Though the Great War may almost be beyond living memory, Janet Manogue seeks to record and remember its effect on lives and landscape through her poised and accomplished artwork. This elegantly hung work (way above the standard of her peers), uses the calm iconography of trench maps to demonstrate how a meaningless chaos grew up and out from the Paschendale mud in the service of what now seems a pointless and remote conflict. Simple series of images form the core of the show, and although most of the work is framed and wall based the logic of these works seems to be best expressed on a small concertina book mounted on a small ledge.

Manogue overlays prints of different line maps of a battlefield (we are always blue, the enemy always red), until the images move from sense to a very real non-sense. The final image of one sequence is as dense and hard to pick apart as any Jackson Pollock.

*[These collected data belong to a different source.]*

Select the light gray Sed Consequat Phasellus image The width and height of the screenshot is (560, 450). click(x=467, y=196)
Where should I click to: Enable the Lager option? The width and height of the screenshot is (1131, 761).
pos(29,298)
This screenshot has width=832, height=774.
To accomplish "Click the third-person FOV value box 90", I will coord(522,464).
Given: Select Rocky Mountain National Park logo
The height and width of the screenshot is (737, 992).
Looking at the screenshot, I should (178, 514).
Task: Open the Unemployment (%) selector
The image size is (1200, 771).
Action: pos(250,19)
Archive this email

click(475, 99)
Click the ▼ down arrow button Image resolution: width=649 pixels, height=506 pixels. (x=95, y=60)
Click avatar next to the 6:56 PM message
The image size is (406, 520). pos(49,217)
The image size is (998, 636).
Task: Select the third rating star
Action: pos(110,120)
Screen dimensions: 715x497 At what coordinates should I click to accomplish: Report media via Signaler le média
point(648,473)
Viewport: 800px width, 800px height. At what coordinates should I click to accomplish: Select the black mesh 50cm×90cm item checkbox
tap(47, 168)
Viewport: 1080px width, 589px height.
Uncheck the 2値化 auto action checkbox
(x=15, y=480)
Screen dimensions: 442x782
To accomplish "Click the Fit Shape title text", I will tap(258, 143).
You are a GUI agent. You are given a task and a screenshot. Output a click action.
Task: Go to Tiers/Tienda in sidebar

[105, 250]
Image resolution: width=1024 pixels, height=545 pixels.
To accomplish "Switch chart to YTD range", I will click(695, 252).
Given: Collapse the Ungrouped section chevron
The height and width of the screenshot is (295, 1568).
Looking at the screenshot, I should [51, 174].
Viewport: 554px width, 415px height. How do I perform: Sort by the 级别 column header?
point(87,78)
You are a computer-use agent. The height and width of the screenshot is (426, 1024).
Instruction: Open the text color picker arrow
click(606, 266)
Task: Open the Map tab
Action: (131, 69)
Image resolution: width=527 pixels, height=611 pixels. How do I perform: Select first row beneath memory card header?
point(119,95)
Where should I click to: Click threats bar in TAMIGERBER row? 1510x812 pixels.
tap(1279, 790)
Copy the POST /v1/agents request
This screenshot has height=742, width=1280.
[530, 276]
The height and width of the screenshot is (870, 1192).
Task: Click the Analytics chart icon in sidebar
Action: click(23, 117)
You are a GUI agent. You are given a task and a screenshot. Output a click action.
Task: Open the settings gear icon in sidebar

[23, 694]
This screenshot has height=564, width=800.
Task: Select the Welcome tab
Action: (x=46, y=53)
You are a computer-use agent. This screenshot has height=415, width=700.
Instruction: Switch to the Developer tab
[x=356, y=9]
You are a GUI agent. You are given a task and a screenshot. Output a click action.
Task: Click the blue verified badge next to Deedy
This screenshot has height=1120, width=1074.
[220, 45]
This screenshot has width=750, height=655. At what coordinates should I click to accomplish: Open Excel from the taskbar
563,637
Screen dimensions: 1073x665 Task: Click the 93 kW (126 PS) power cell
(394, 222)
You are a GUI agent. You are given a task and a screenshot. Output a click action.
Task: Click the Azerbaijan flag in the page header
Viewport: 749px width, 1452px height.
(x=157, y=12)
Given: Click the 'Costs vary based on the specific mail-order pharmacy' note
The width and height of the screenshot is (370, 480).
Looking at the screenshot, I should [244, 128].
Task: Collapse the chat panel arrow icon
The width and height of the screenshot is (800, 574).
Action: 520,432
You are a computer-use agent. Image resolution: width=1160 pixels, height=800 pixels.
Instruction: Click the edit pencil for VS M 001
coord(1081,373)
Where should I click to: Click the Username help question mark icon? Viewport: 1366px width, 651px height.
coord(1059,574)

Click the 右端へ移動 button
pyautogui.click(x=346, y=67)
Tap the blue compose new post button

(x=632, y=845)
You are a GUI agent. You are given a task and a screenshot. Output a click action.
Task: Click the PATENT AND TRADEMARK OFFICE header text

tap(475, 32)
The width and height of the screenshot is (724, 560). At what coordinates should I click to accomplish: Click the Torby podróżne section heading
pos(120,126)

Each line nominally represents a trench or border, but in fact shows how little was gained for such a high cost, only to be lost and reclaimed for further loss of life.

By not including the human figure in all but a very few drawings, Manogue has created a restriction similar to that imposed by the War Office on the Official War Artists of the time. No dead bodies were to be depicted.

In three delicately coloured, modestly sized lithographs a more detailed battle map takes shape. The final piece (of three), is annotated to show how many men fell or are buried across the landscape, whether officially or still unfound.

The use of maps is not uncommon in art these days, but by using the decorative and functional elements of charts that were both in flux and speculative whilst being designed to serve a very clear, albeit temporary, purpose, Manogue throws the narrative they imply forward to our own troubled times. All areas, this works implies, are up for grabs, if men in power decide to fight for it or for what lies beneath.

The irony of course is there were times during the slaughter of the Western Front that the land was unmappable due to the rain and the shelling. It may be a kind of artistic archeology that drives Manogue forward. Her great grandfather survived the Great War but was gassed, and according to her family was “never the same” and never spoke of his experiences.

Perhaps the interior is as difficult to chart as any Belgian field-cum-crater. Manogue hints at this, but perhaps her next suite of work will explore it further. I hope so.